The nurse orients a female client with depression to the new room on the mental health unit. The client states “It seems strange that I don’t have a T.V in my room.” Which statement would be best for the RN to provide?
A. “You can watch T.V as much as you want outside of your room.”
B. “Sometimes clients feel like the T.V is sending them messages.” C. “It’s important to be out of you room and talking to others.”
D. “Watching T.V is a passive activity and we want you to be active.”
A client admitted with a closed head injury after a fall has a blood alcohol level of 0.28 (28%) and is difficult to arouse. Which intervention during the first 6 hours following admission should the RN identify as the priority?
A. Give lorazepam (Ativan) PRN for signs of withdrawal.
B. Administer disulfiram (Antabuse) immediately.
C. Place in a side lying position with head of bed elevated.
D. Provide thiamine and folate supplements as prescribed.
The RN is completing the admission assessment of an underweight adolescent who is admitted to a psychiatric unit with a diagnosis of depression. Which finding requires notification to the HCP?

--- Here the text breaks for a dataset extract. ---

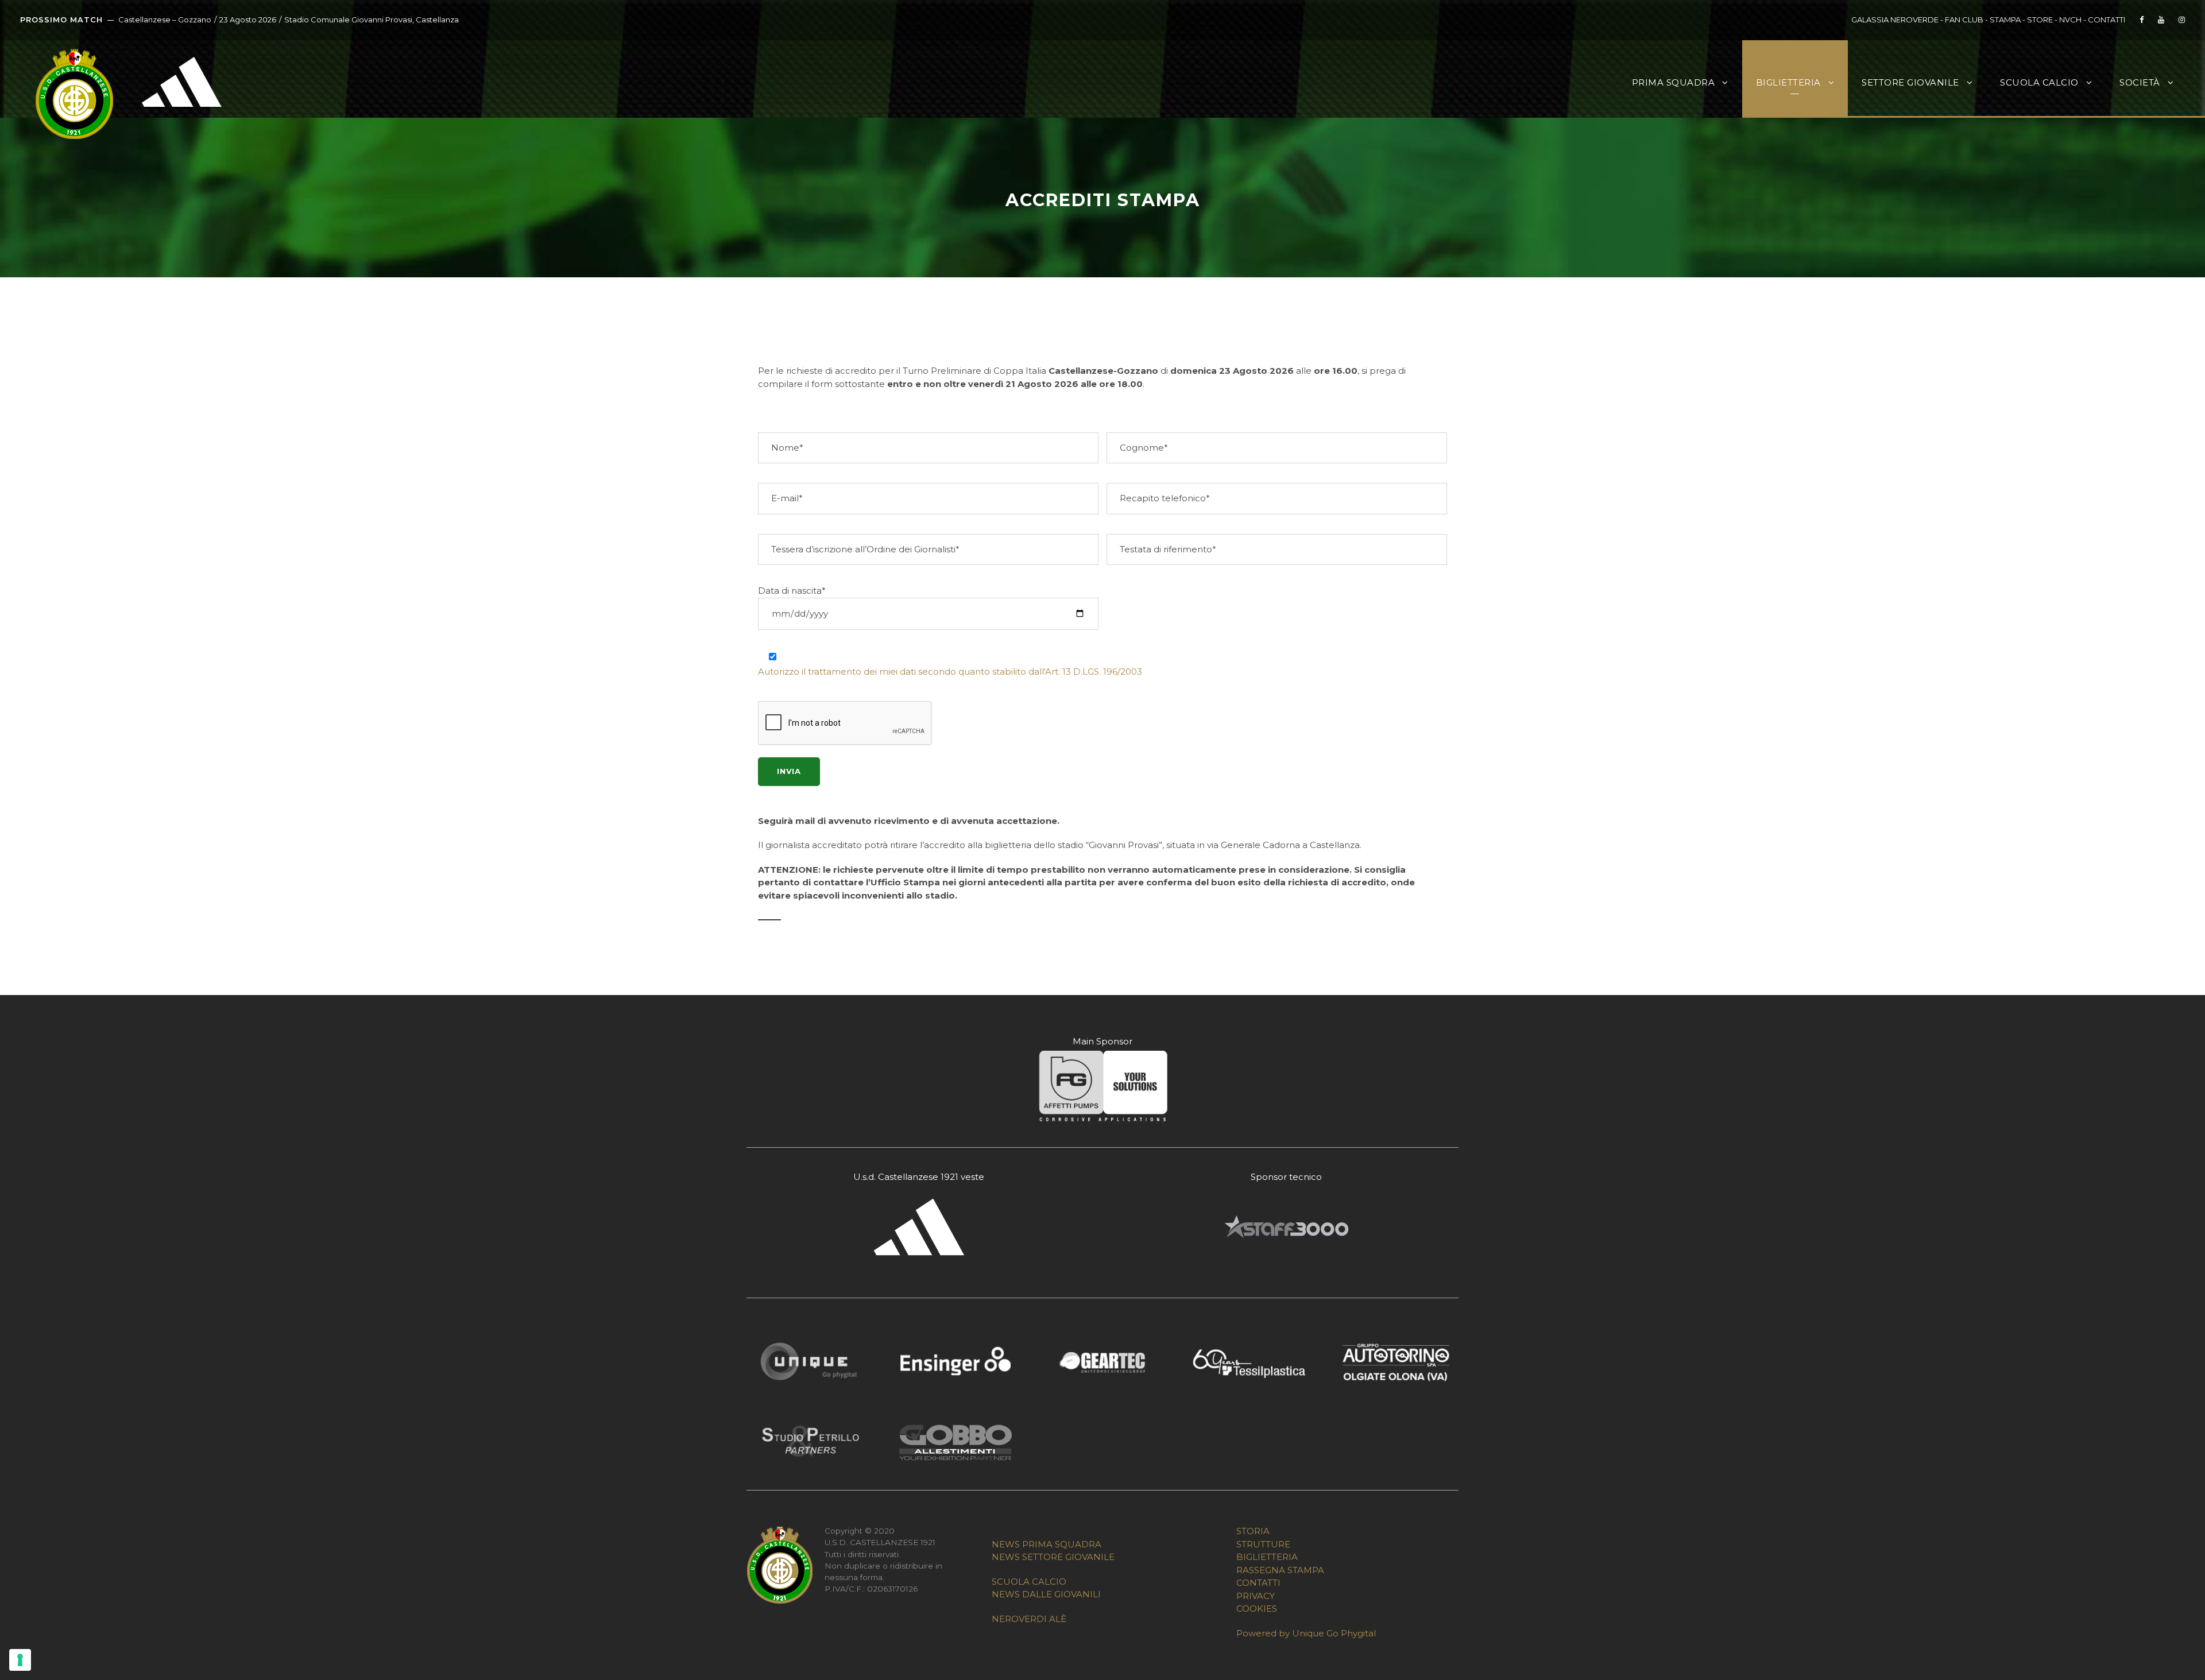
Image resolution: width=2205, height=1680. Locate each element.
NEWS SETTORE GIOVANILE (1053, 1556)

A. Potassium level of 2.9 mEq/dl.
B. Blood pressure of 110/70 mmHg.
C. WBC of 10,000mm^3.
D. Body mass index of 21.
The Rn is planning client teaching for a 35-year-old client with alcoholic cirrhosis. Which self-care measure should the RN emphasize for the client’s recovery?
A. Support group meetings.
B. Vitamin B and multivitamin supplements.
C. Diet with adequate calories and protein.
D. Alcohol abstinence.
A teenager has lost 20 pounds in the last three months is admitted to the hospital with hypotension and tachycardia. The client reports irregular menses and hair loss. Which intervention is most important for the RN to include in the clients plan of care?
A. Implement behavioral modification therapy.
B. Initiate caloric and nutritional therapy.
C. Evaluate the client for low self-esteem.